9/15/2016

Review: 'The Vessel' Starring Lucas Quintana And Martin Sheen


Maybe it was a coincidence that I watched The Vessel -- first-time writer/director Julio Quintana's meditation on long-held grief -- on the anniversary of September 11.  The tragedy that befell the village was not nearly the same scale, but proportionately it may have been far more devastating.  It was a tsunami that struck, demolishing a schoolhouse and washing away 46 children inside.

Ten years later, Leo (Lucas Quintana) is among the survivors.  His brother Tigo was in the school.  His mother, Fidelia (Jacqueline Duprey), seems to have drifted away from reality.  Leo takes care of her while the rest of the village shun her for being the first to break ranks and stop wearing black mourning dresses.  Or maybe they envy her madness that provides an escape from the grief.

Ten years since the tragedy, and life refuses to move on.  The schoolteacher's widow, Soraya (Aris Mejias), straightens up the tables and chairs, but without a roof and with holes still gaping in the walls, they'll only get blown around again by the elements.  It doesn't really matter, though; nobody is having children anymore anyway.  Father Douglas (Martin Sheen) wants to help the people move on, but they seem to have lost all faith.  As he ministers to the sick, some of them seem to look forward to death, so they can see the lost children again.

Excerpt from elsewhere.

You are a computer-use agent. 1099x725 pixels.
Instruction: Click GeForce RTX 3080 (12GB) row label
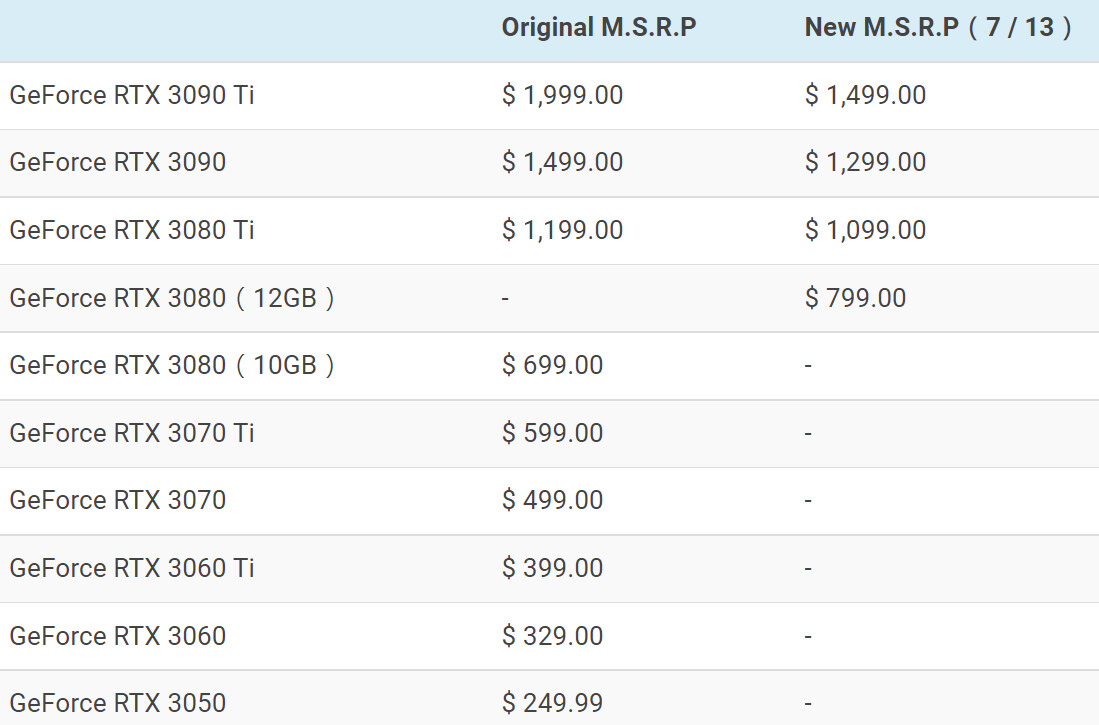click(x=172, y=298)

The village is slowly dying, with the young people moving away to the city.  The night before Leo's best friend leaves, they get drunk together and fall off a wall into the sea.  But three hours after their bodies are fished from the water, Leo gets up.  Is it a sign that God hasn't forgotten about them?  Maybe this is the foundation on which the life of the village can finally rebuild.

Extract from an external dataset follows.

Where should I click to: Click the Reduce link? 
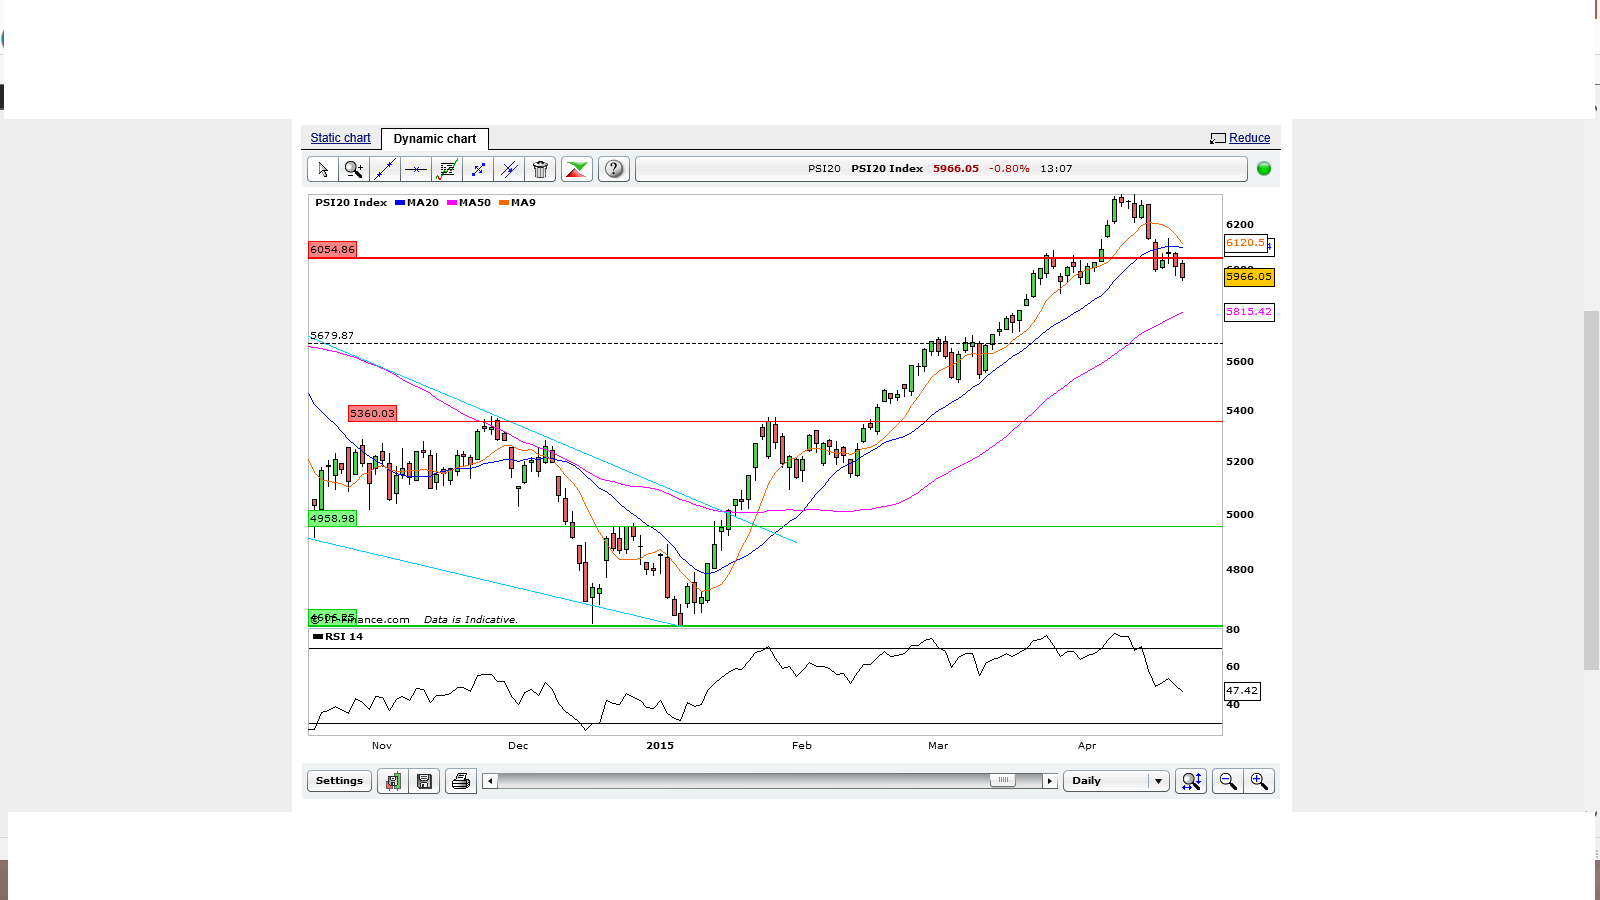[1249, 138]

Julio Quintana started out working cameras and cinematography for Terrence Malick on his own contemplatively Catholic films The Tree of Life and To the Wonder, and the influence is clear.  The pace is slow, inched forward by Leo's voiceover that hangs between narration and a true interior monologue.  Quintana's own cinematographer, Santiago Benet Mari, examines the surroundings much like Lubezki has been doing with Malick for years.

But where Malick spends his meditations on the universals of the human condition, Quintana here focuses on one of its pathologies.  While grief and mourning are necessary steps in the human response to loss, they can be seductively comfortable places to remain stuck.  Normally they affect only a handful of people at a time, and while they might pull tightly inwards, the rest of the world will start to move on.  Given time, the need for social interaction will begin to pull the mourner out of their shell and back onto their old footing.  But here we have an entire village reinforcing their unhealthy response to trauma.  Rather than providing a network of support, they pull each other back down into their pain.  Anyone who tries to move on must either leave or be ejected.

On a day-to-day level, society appears to have moved on from the tragedy and horror of September 11, but scratch the surface and we're still very much stuck.  We continue our funerary rituals to ward off evil spirits every time we board a plane.  We still give the evil eye to anyone in the public sphere who dares show up without a flag pin.  We jump at shadows, seeing phantom terrorists around every corner, and the imagery of that day infests our consciousness.  Like Leo's village we need to let ourselves move on.  It will take a faith that can clearly see how little difference there is between miracle and tragedy, and how small both of them are when measured against the enormous scale of our entire lives.